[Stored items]
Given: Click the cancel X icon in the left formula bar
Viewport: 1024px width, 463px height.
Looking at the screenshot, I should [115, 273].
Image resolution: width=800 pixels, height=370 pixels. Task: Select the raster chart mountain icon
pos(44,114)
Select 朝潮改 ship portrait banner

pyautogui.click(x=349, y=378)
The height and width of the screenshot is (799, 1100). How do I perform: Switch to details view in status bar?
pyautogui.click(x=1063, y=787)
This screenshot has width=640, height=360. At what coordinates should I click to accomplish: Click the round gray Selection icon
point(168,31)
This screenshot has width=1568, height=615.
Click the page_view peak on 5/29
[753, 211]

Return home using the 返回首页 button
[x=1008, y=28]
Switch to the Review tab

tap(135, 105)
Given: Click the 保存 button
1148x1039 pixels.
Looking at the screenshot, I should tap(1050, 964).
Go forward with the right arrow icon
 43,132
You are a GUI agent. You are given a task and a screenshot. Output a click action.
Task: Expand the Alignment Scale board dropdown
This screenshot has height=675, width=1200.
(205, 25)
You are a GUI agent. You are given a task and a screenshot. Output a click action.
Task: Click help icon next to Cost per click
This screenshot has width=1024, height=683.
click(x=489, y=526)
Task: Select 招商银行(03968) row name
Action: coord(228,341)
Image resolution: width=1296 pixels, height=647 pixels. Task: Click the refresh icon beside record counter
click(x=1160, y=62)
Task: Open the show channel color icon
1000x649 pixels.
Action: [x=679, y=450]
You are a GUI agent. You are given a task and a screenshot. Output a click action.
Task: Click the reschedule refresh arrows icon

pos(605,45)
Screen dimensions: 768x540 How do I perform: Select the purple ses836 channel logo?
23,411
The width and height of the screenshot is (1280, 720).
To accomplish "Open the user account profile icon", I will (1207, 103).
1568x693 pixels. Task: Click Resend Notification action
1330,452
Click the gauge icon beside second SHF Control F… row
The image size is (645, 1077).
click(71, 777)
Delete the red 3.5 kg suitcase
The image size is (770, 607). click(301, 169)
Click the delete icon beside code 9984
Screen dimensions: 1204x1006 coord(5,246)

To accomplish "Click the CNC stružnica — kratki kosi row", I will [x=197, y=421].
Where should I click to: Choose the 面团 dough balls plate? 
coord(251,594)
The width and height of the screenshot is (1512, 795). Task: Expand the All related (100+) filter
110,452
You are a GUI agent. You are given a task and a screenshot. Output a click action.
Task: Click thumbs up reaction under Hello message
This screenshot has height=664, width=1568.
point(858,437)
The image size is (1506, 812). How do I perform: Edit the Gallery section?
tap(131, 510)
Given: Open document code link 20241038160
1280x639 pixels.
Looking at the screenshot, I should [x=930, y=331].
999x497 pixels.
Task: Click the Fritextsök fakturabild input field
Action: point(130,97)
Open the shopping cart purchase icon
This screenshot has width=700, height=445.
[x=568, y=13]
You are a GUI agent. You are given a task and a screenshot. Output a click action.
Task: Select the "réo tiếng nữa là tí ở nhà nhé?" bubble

» **Problem**
Exact copies of the lines from the start of the data up to the line holding "This screenshot has width=1568, height=615.", both included, are all that is needed.

» **Answer for this exercise**
Given: Click the cancel X icon in the left formula bar
Viewport: 1024px width, 463px height.
Looking at the screenshot, I should [115, 273].
Image resolution: width=800 pixels, height=370 pixels. Task: Select the raster chart mountain icon
pos(44,114)
Select 朝潮改 ship portrait banner

pyautogui.click(x=349, y=378)
The height and width of the screenshot is (799, 1100). How do I perform: Switch to details view in status bar?
pyautogui.click(x=1063, y=787)
This screenshot has width=640, height=360. At what coordinates should I click to accomplish: Click the round gray Selection icon
point(168,31)
This screenshot has width=1568, height=615.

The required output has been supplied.